# Rec.gov SHUTDOWN



## smiley_n_mt (May 19, 2014)

HUGE groan. I got my permit application in (whether I get to see it drawn or not, we'll see) and was working on my wife's when the website shutdown. Holy crap!
Here's the screenshot:


----------



## Spindrift (Nov 8, 2016)

Yep. Happened to me right 0010 EST. Looking at a campground and then whamo, good thing I put in for my permits yesterday.


----------



## yak1 (Jan 28, 2006)

I'm waiting to 8am to find out if my CG reservations are going to be honored or I'm out in the cold (so to speak) for my 11 days I have reserved and paid for in the Everglades. This is the second time I've been shut out of the Parks. Although it sounds like I won't get charged with felony hiking or paddling if we go in..... maybe.


----------



## iSki (Oct 11, 2005)

*Groan*

Our elected officials hard at work...


----------



## LSB (Mar 23, 2004)

Fuckem! Time to poach.


----------



## Infidien (May 27, 2013)

Interesting, since rec.gov it's a private business


----------



## Andy H. (Oct 13, 2003)

Infidien said:


> Interesting, since rec.gov it's a private business


Over my career I've done a mix of private and government contract work cleaning up toxic waste sites.

Basically once the shutdown begins most government contractors are told not to expend any funds (do any work). So in the weeks prior, there's lots of uncertainty and stress, and lots of extra effort spent in the process of mothballing projects. With complex projects this can be a significant effort with flying people back home from remote field projects, making arrangements to store equipment, and so forth. And you have no certainty when the project can start back up. 

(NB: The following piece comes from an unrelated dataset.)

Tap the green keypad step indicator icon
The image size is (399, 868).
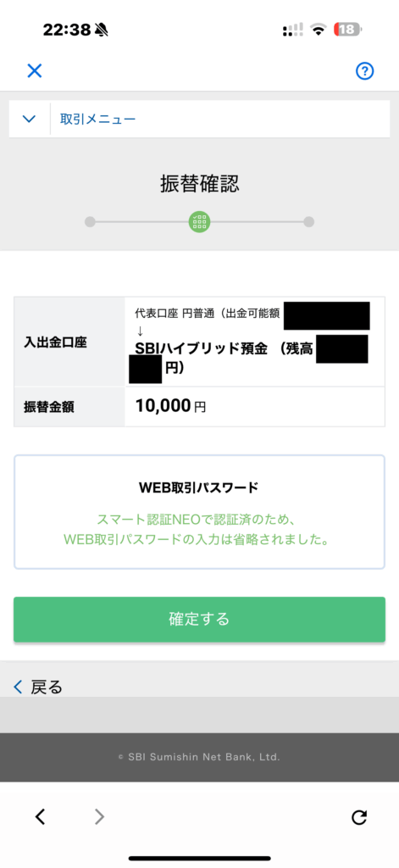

Then the contractors have to sit idle during the shutdown and start back up once a funding measure gets passed. This all adds a lot of costs to projects due to lost productivity, attrition by gvt. and contractor employees and subsequent loss of institutional knowledge, and also places a heavy burden on the contractors serving the government. 

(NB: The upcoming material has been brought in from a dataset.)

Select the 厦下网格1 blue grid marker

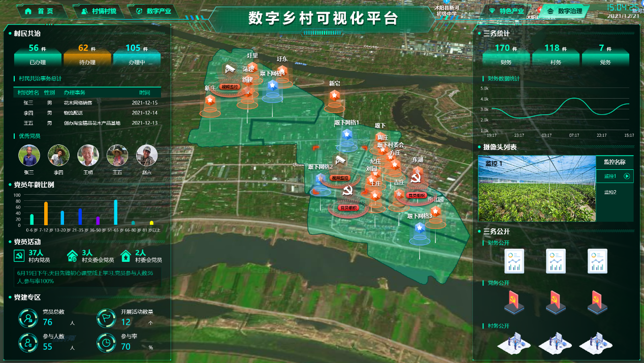pos(347,135)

Lots of projects are just cancelled in the shell game to fund inefficiency due to the shutdown and through the compromise process to get the government running again. This happened to my grad school research funding in 1996 when the government shutdown happened and I had to find a new project and funding source to continue.

-AH


----------



## richp (Feb 27, 2005)

Hi Andy,

And if this runs true to past practice, all the "unessential" Federal employees who are not working will get paid anyway.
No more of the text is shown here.